ENDLESS RIVER

I spent 35 years as Bernie’s student, including the 20 we were a couple.

In that last stage, I had two different relationships to engage in, two different roles. Our biggest challenges came out of our life as a couple, two human beings working out how to live together under the same roof, with different opinions, wants, and needs. In that connection I think of what my friend Jeff Bridges, who’s looking forward to 50 years of marriage to his wife, Sue, said to me the other day: “Eve, you can be right, or you can be married.”

As usual, I nodded to myself and thought: Now why did it take me so long to learn that?

But there was no question about the teacher/student relationship. While I knew that there were things Bernie learned from me, in our day-to-day life together I never forgot that he was a Zen master. I watched him, listened to him (even while occasionally disagreeing), and reflected on his actions. It was an opportunity I didn’t squander.

There was always so much to learn from how he lived day to day: his jauntiness (reflected in the insouciance with which he wore his beret), his wild-eyed optimism, the way he blinked and moved his eyebrows up and down a la Groucho, all the while puffing on his cigar, the way he’d suddenly grow quiet and go to a place only he could see, though he left plenty of crumbs, big and small, for others to follow. In those last years, his radical acceptance of everything life threw his way.

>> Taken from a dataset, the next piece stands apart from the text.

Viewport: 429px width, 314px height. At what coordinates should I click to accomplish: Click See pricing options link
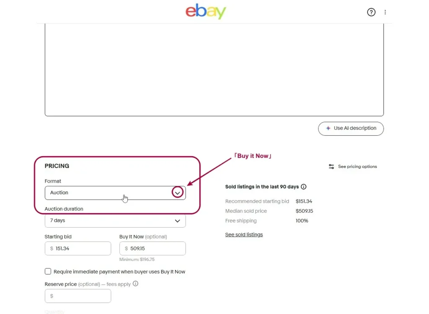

I think of his morning routine for so many years, up at 3 or 4 in the morning, working till 6, taking a bath for an hour punctually at 6 (which included meditation), and by 7:30 he’d be dressed and going downstairs for that first car ride with cigar and Stanley the dog. The day-to-day discipline, sharp, undeterred focus, combined with his love of jokes.

After his bath, he’d come back to the bedroom, his hair like the Bride of Frankenstein’s, and say: “Eve, what do you think of my hair?” I’d give an appreciative scream.

But what I find myself remembering most of all is his deep faith. In what? In life, in dharma, the oneness of everything. I think of it especially now, when many of us get gloomy and pessimistic though we’re not in danger of life, limb, or lack of resources. Maybe it’s the cloudy skies or the bare tree branches, an ache around the left shoulder or too many headlines screaming Trump’s vision for this country, which to me evokes death more and more.

 It’s not that Bernie talked about faith, his entire demeanor expressed it. If you got too serious about something, he’d make a joke (Israel-Palestine being the only exception). If you were down he’d sing Bill Withers’ Moanin’ and Groanin’, or he’d turn Jewish and say oy! oy! oy!, but with such cheer it sounded more like the Australian cheer: Aussie Aussie Aussie, oi oi oi! when their teams play.

It’s like he knew something, though he’d qualify everything in his later years with: That’s just my opinion, man. Of course, he was completely at home in the present moment, but he also seemed to be seeing and hearing something else. Naturally, he loved the theory of multiple universes. Everything had a reason, and everything became a reason for something else, and it was the way the world worked. There was nothing wrong with it, even when great harm was done and suffered by various beings.

If he’d been a theist, he might have said that God doesn’t make mistakes, that nothing and no one is a mistake—and now, he’d add in his practical engineer’s voice, what do you do? How do you work with it skillfully?

Bemoaning life was not wrong, it was just a waste of energy. Over 35 years I’ve absorbed some of that, though without his natural buoyancy. He had his really dark moments, but he was not a depressive.

Some people wish they could see around the corner to the future; to Bernie, the future was right here. He loved computers, he was sure the Internet would help everyone experience our interconnectedness, and at the same time, when asked, he’d refer to the old sage: Nothing’s new under the sun.

Among all the grimy details and headlines that pile up, he discerned something (some may call it no-thing) that he knew intimately, with every ounce of his being (even as he’d say it was just an opinion), life vast and changing. Not the life as opposed to old age, illness, or death, much bigger than that. He was in joyful service to it all the time, even after half his body was paralyzed.

Drop off the body; the river of the world will never end.

Stately and grand: Nothing to show but the inner master.